Step 1: Functional Requirement + Non Functional Requirement & Problems Consideration:
Functional Requirement
- Allow users to chat over the internet.
- Provide support for one-on-one and group chats.
- Messages need to be stored for better viewing.
- Messages need to be encrypted for security purposes.
- Should have image, video and file-sharing capabilities
- Show indicate last seen time of users
- Should indicate read/receipt of messages
What are some of the common problems that can be encountered?
- What would happen to a message if it is sent without an internet connection?
- Will encrypting and decrypting increase the latency?
- How are the messages sent and notified to the device?
Possible Tips for consideration:
- Split database schema into multiple tables such as user table, chat table, massage table etc.
- Make use of web sockets for bi-directional communication between the device and the server.
- Make use of push notifications for notifying the members even if they are online.
Non Functional Requirements
- Should have very very low latency
- Should be always available
- There shouldn’t be any lags
- Should be highly scalable
Step 2: Propose high-level design and get buy-in
To develop a high-quality design, we should have a basic knowledge of how clients and servers communicate. In a chat system, clients can be either mobile applications or web applications. Clients do not communicate directly with each other. Instead, each client connects to a chat service, which supports all the features mentioned above. Let us focus on fundamental operations. The chat service must support the following functions:
Receive messages from other clients.
Find the right recipients for each message and relay the message to the recipients.
If a recipient is not online, hold the messages for that recipient on the server until she is online.
When the sender sends a message to the receiver via the chat service, it uses the time-tested HTTP protocol, which is the most common web protocol. In this scenario, the client opens a HTTP connection with the chat service and sends the message, informing the service to send the message to the receiver. The keep-alive is efficient for this because the keep-alive header allows a client to maintain a persistent connection with the chat service. It also reduces the number of TCP handshakes. HTTP is a fine option on the sender side, and many popular chat applications such as Facebook [1] used HTTP initially to send messages.
Polling
Long Polling
Web-Socket:
WebSocket is the most common solution for sending asynchronous updates from server to client.
WebSocket connection is initiated by the client. It is bi-directional and persistent. It starts its life as a HTTP connection and could be “upgraded” via some well-defined handshake to a WebSocket connection. Through this persistent connection, a server could send updates to a client. WebSocket connections generally work even if a firewall is in place. This is because they use port 80 or 443 which are also used by HTTP/HTTPS connections.
High-level design
Just now we mentioned that WebSocket was chosen as the main communication protocol between the client and server for its bidirectional communication, it is important to note that everything else does not have to be WebSocket. In fact, most features (sign up, login, user profile, etc) of a chat application could use the traditional request/response method over HTTP.
Capacity Estimation
- 10 billion messages are sent per day by 1 billion users.
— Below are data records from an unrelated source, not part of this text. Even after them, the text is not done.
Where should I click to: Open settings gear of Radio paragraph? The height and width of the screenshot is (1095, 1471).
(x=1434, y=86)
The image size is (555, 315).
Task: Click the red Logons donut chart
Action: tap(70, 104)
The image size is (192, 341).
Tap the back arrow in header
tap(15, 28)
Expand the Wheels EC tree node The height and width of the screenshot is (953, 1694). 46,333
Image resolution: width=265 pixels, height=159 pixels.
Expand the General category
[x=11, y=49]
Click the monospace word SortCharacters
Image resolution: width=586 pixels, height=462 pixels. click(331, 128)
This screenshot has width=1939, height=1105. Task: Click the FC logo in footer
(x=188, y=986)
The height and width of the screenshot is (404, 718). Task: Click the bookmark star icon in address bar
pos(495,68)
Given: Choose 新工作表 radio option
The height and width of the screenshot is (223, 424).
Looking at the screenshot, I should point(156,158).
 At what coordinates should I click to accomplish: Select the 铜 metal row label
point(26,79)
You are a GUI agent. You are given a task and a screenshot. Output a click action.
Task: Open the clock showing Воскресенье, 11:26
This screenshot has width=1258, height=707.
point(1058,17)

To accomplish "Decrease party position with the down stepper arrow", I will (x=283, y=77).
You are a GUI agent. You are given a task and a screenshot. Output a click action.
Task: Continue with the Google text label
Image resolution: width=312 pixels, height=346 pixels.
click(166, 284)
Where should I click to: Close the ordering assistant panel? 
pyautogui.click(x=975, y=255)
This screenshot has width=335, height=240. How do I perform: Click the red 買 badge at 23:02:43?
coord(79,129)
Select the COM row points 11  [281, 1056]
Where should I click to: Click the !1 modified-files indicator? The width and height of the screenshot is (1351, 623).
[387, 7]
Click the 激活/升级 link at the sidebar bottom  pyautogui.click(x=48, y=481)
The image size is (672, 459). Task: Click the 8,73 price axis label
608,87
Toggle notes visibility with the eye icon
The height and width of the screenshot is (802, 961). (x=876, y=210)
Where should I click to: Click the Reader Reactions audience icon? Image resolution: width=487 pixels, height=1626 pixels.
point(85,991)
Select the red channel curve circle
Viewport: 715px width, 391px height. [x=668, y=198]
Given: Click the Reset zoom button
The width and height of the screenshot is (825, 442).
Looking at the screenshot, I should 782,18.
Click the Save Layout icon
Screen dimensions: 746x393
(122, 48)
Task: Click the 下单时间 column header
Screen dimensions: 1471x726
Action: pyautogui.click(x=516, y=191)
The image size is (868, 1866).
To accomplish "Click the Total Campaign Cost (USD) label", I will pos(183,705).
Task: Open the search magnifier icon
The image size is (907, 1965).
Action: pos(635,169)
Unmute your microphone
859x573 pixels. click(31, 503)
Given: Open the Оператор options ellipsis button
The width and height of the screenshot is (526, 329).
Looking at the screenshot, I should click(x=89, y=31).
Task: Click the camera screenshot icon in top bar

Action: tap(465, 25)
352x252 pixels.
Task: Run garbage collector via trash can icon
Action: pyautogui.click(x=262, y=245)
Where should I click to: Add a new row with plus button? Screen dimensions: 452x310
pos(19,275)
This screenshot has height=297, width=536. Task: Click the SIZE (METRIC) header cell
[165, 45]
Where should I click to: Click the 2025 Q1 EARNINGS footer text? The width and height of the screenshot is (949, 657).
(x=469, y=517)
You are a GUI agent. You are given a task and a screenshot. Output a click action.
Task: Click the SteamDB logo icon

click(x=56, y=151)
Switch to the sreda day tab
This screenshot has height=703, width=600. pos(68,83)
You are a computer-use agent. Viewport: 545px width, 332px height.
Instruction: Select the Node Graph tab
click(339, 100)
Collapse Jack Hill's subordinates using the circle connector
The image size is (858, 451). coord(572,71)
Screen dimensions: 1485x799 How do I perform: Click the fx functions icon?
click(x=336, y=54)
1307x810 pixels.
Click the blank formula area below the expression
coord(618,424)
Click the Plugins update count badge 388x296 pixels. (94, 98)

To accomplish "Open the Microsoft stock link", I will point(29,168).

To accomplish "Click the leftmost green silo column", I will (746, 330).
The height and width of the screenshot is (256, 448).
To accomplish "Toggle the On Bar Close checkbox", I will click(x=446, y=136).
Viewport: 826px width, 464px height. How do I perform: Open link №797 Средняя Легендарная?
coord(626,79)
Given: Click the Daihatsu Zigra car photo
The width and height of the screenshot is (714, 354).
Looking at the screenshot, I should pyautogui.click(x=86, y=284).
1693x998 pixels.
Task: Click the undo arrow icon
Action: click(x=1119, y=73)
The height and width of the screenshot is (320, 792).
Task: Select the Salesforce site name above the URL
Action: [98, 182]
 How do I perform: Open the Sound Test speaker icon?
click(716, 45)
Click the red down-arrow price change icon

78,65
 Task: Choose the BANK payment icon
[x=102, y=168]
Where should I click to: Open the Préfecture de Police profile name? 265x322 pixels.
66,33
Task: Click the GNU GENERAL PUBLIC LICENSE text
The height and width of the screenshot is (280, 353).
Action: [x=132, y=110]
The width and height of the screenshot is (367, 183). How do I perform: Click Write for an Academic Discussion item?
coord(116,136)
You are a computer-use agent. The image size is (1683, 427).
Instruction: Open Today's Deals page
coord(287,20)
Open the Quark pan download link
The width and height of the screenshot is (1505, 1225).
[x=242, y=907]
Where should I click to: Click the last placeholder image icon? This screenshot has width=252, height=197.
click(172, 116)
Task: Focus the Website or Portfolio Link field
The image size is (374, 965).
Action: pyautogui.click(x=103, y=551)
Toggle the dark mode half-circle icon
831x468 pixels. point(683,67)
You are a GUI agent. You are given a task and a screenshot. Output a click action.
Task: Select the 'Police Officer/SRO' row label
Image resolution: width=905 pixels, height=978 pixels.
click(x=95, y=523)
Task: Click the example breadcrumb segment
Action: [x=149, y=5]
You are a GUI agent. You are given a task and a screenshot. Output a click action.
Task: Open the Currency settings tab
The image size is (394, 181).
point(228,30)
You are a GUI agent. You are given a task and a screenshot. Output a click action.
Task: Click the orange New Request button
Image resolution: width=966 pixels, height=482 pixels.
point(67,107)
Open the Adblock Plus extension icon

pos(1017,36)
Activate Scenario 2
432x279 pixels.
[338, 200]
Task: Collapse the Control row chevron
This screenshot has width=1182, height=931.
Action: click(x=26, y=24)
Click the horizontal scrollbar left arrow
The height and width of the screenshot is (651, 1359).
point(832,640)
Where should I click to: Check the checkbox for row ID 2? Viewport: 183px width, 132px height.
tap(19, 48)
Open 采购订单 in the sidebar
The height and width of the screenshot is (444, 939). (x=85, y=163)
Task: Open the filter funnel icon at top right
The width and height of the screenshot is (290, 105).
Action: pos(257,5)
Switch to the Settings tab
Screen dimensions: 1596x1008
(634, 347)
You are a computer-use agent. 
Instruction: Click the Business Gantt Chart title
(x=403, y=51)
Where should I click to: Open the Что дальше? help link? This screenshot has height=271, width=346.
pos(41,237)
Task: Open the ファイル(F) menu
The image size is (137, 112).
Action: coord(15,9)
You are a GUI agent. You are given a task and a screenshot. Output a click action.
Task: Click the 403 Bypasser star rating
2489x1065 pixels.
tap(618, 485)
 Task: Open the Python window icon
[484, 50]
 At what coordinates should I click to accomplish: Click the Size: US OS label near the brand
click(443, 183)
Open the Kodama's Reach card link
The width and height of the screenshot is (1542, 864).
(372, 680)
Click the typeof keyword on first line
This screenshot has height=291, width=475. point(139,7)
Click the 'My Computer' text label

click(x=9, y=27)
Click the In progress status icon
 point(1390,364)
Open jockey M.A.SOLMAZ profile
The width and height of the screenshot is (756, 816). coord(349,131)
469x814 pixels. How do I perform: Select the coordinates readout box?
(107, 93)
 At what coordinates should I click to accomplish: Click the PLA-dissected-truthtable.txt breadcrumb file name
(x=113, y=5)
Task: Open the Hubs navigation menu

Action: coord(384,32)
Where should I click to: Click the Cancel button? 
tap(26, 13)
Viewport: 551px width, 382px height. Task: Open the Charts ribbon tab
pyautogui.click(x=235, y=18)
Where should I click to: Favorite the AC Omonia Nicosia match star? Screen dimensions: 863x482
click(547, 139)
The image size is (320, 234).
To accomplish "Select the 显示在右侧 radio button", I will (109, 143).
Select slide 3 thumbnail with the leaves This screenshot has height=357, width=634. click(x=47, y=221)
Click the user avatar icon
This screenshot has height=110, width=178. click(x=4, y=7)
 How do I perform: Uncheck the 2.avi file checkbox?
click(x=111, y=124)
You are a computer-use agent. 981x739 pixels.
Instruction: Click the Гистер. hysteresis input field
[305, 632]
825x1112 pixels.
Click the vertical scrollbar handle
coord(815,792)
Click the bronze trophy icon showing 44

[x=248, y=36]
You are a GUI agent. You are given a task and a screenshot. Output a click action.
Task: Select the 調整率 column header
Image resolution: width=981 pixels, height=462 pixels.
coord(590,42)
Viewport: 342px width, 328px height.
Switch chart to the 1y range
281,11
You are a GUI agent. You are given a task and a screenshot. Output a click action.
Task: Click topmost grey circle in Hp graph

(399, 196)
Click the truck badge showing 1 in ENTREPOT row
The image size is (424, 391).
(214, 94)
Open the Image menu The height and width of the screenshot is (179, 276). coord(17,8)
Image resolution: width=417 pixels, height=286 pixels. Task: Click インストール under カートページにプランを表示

- At peak traffic, there are 700,000 active users per second.
- At peak traffic, there are 40 million messages per second.
- On average, each message has 160 characters, resulting in 1.6 TB (10Billion * 160) of data per day.
- The system is expected to be in service for 10 years, requiring approximately 6 PB (10 * 1.6B * 365) of storage.
- The application will consist of multiple microservices, each performing a specific task. Let's assume that the latency for sending a message is 20 milliseconds, and that each server can handle 100 concurrent connections. Based on these assumptions, we would need a fleet of 8000 (40M * 20ms / 100) servers to support the chat service.
Storage
Two types of data exist in a typical chat system. The first is generic data, such as user profile, setting, user friends list. These data are stored in robust and reliable relational databases. Replication and sharding are common techniques to satisfy availability and scalability requirements.
User profile, setting, user friends list : Relational DB
Chats: No SQL
Data models:
1 on 1 chat flow
User A sends a chat message to Chat server 1.
Chat server 1 obtains a message ID from the ID generator.
Chat server 1 sends the message to the message sync queue.
The message is stored in a key-value store.
5.a. If User B is online, the message is forwarded to Chat server 2 where User B is connected.
5.b. If User B is offline, a push notification is sent from push notification (PN) servers.
- Chat server 2 forwards the message to User B. There is a persistent WebSocket connection between User B and Chat server 2.
Assets and Images:
• When you upload an asset, the image/video is compressed first. It will produce some hash of the content.
• The Assets service will upload data to S3.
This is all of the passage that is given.